Le aziende tecnologiche, in particolare, sono diventate protagoniste del conflitto. Nel contesto di Gaza, Palantir ha svolto un ruolo centrale nell’individuazione mirata di individui, famiglie e gruppi. Molte altre aziende, tra cui IBM, Microsoft, Amazon e Alphabet, forniscono una serie di servizi all’esercito israeliano che contribuiscono alla perpetrazione del genocidio. Il Rapporto suggerisce che oltre 1.650 aziende private siano complici nella sola produzione di un unico sistema d’arma: il jet da combattimento F-35. Ciò indica una rete di complicità aziendale di dimensioni molto più vaste. Questa include istituzioni finanziarie, società di consulenza globali, aziende energetiche, logistiche e di attrezzature, tra cui entità ben note come Caterpillar, BNP Paribas, Barclays, Allianz, Chevron, BP, Petrobras e A.P. Moller-Maersk A/S.

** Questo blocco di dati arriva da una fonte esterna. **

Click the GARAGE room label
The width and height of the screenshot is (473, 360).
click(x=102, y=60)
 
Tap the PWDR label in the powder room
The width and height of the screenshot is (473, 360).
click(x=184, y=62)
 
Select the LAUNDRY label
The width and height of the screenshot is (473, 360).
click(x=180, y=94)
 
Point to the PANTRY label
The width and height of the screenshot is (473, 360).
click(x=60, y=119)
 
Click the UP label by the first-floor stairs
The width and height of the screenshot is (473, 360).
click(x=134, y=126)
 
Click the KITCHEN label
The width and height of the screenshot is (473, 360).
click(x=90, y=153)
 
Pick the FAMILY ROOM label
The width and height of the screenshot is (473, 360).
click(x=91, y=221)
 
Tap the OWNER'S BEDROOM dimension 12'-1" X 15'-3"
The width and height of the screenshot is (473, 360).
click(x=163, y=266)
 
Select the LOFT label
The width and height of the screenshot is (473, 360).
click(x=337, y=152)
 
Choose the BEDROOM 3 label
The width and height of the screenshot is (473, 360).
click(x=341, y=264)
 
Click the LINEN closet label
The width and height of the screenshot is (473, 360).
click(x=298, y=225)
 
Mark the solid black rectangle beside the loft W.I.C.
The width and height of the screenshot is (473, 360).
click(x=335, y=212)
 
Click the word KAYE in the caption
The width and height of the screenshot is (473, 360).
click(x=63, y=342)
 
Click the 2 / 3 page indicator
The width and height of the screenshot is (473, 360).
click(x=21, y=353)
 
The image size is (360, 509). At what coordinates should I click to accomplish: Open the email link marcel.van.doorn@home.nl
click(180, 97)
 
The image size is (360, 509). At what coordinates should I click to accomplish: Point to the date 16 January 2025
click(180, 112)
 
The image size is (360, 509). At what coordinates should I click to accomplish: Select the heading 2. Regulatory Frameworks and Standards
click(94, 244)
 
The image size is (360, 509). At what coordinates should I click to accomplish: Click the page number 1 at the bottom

A seguito della straordinaria decisione del Governo statunitense di sanzionare la signora Albanese e di chiedere le sue dimissioni, nonché dei tentativi di sopprimere il suo eccellente Rapporto, noi, in qualità di esperti leader nel commercio di armi a livello globale, desideriamo esprimere il nostro forte sostegno alla signora Albanese e la nostra assoluta fiducia in quello che consideriamo un Rapporto accurato dal punto di vista forense e di cruciale importanza, e chiediamo alle Nazioni Unite di respingere le richieste irrazionali e sconsiderate dei governi statunitense e israeliano, i partecipanti più attivi al genocidio in corso a Gaza.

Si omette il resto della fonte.